Zastanawiam się, jak ten teren będzie wyglądał po większych opadach deszczu. Proponuję odgrodzić część nieutwardzoną, ponieważ osoby, które tam będą chciały zaparkować, mogą mieć problem z wyjazdem.

Uporządkowano w końcu plac zabaw przy ul. Północnej w Dopiewie. Ustawiono ogrodzenie, jednak zapomniano uprzątnąć część lasu, która znalazła się poza placem. Pozostawione tam ławki i betonowy stół służą obecnie jako miejsce do libacji, a teren wokół nich przypomina wysypisko śmieci. Mam nadzieję, że sołtys/radny Tadeusz Bartkowiak (KWW Szansa dla Gminy) zainteresuje się tą sprawą. Pozostawione śmieci stanowią zagrożenie dla dzieci, natomiast szklane butelki na suchej ściółce mogą spowodować pożar lasu.

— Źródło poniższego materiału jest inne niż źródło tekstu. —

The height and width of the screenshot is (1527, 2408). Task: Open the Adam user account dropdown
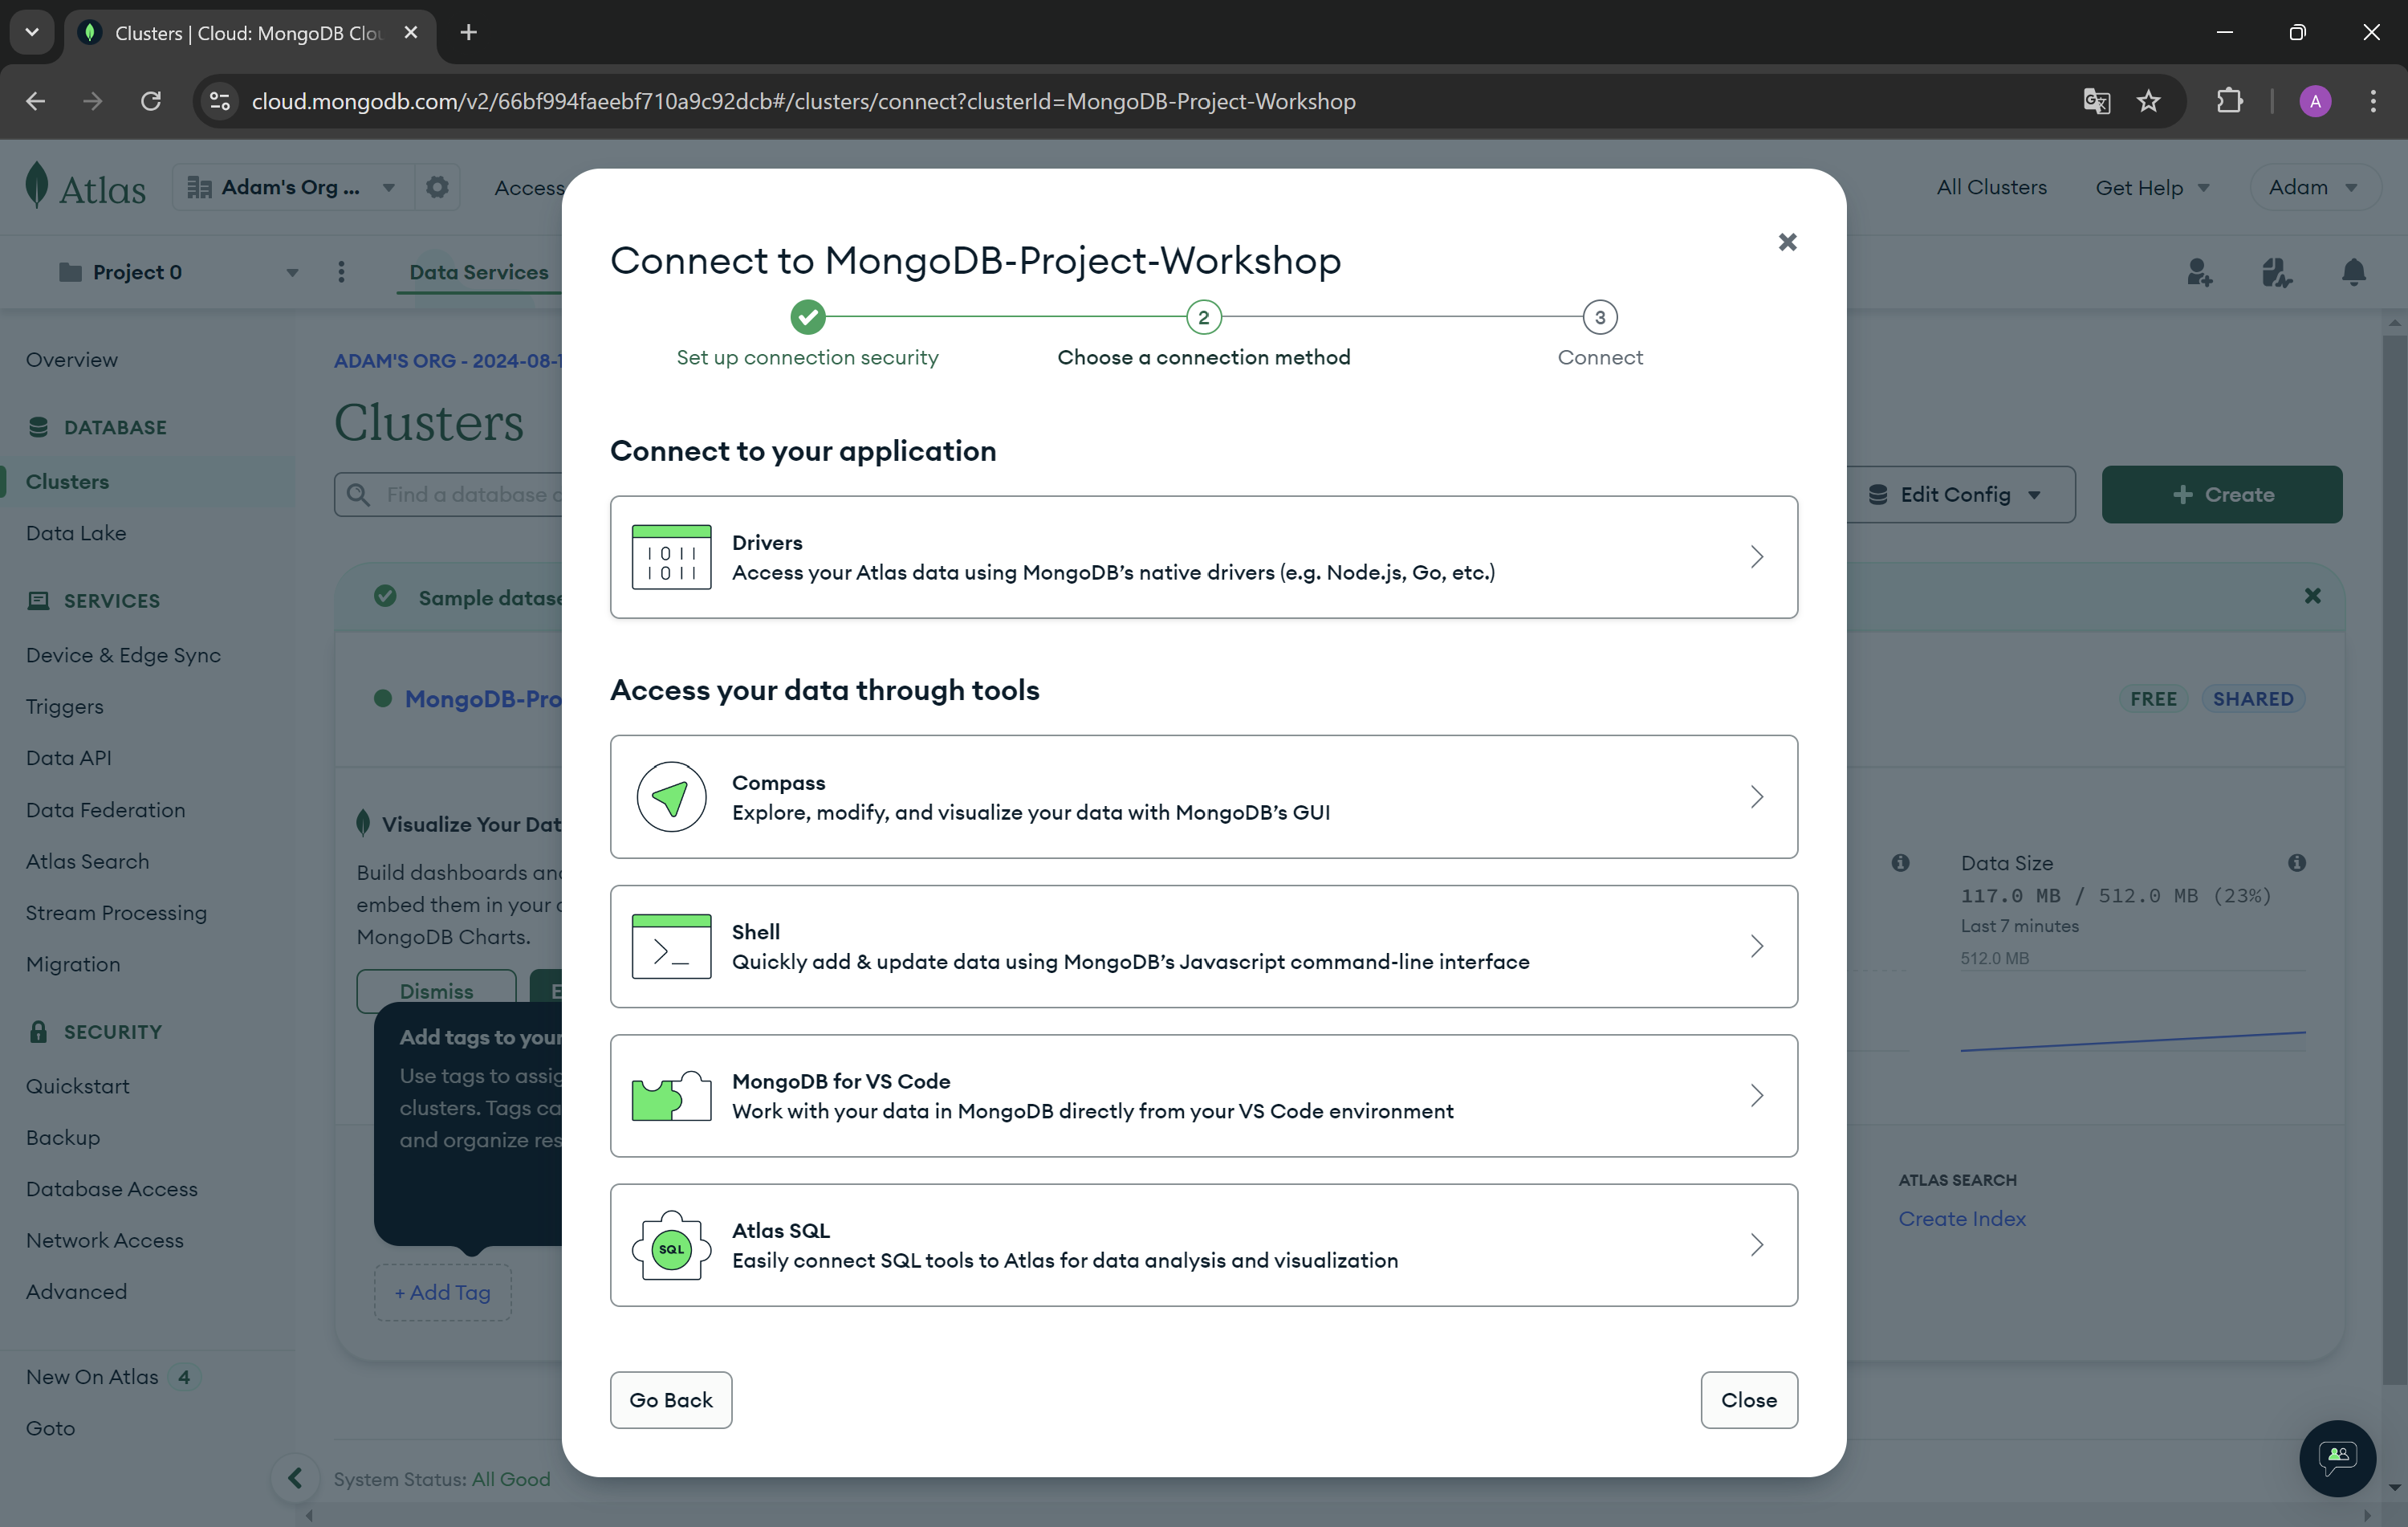[x=2313, y=187]
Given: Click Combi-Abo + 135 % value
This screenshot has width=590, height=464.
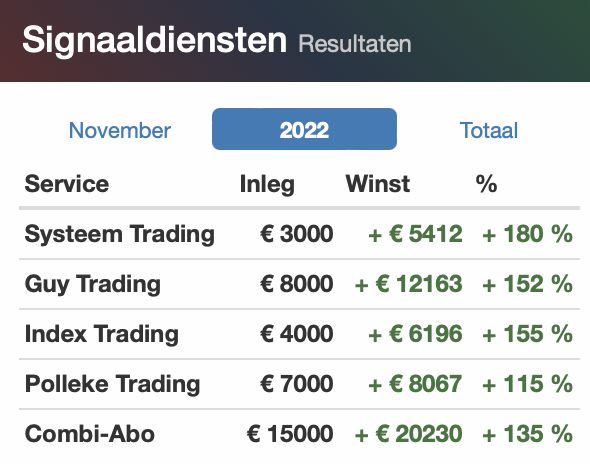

A panujący bałagan może skutecznie odstręczać od korzystania z tego miejsca. Uważam, że jedynym rozwiązaniem jest demontaż i wywiezienie ławek oraz stołu. Jednak część ławek można zamontować na terenie placu zabaw.

Na koniec krótko na temat plaży w Zborowie. Tegoroczne warunki pogodowe były wyjątkowo niesprzyjające dla tego miejsca. Lipcowe deszcze, sierpniowe chłody skutecznie zmniejszyły frekwencję. Na domiar złego, jak na koniec wakacji pogoda się poprawiła, to wprowadzono zakaz kąpieli. Mijający sezon był chyba najgorszy w najnowszej historii plaży.
Mimo to uważam, że plażę należy w dalszym ciągu rozbudowywać pod kątem usług sportowo-rekreacyjnych. Jednak nie tyle przez montaż kolejnych plastikowych atrap owoców a tworzenie bazy usługowej.
Podjęto nawet próbę organizacji imprezy kulturalnej na plaży, która jednak okazała się niewypałem. Koncert francuskiej grupy La Punkaravane obejrzało ok. 50 osób, z tego dużą część stanowili zapewne mieszkańcy Zborowa. Widać wyraźnie, że w Gminie brakuje profesjonalnego animatora kultury. Organizowanie koncertu we wtorek po południu, w dodatku w miejscu tak oddalonym od większych skupisk ludności, to jednak nieporozumienie. Gdyby występ zorganizowano w piątek, sobotę lub niedzielę, do tego w Dopiewie, Dąbrówce lub Skórzewie frekwencja z pewnością byłaby większa. Zastanawiam się, ile środków publicznych wydano na zorganizowanie koncertu?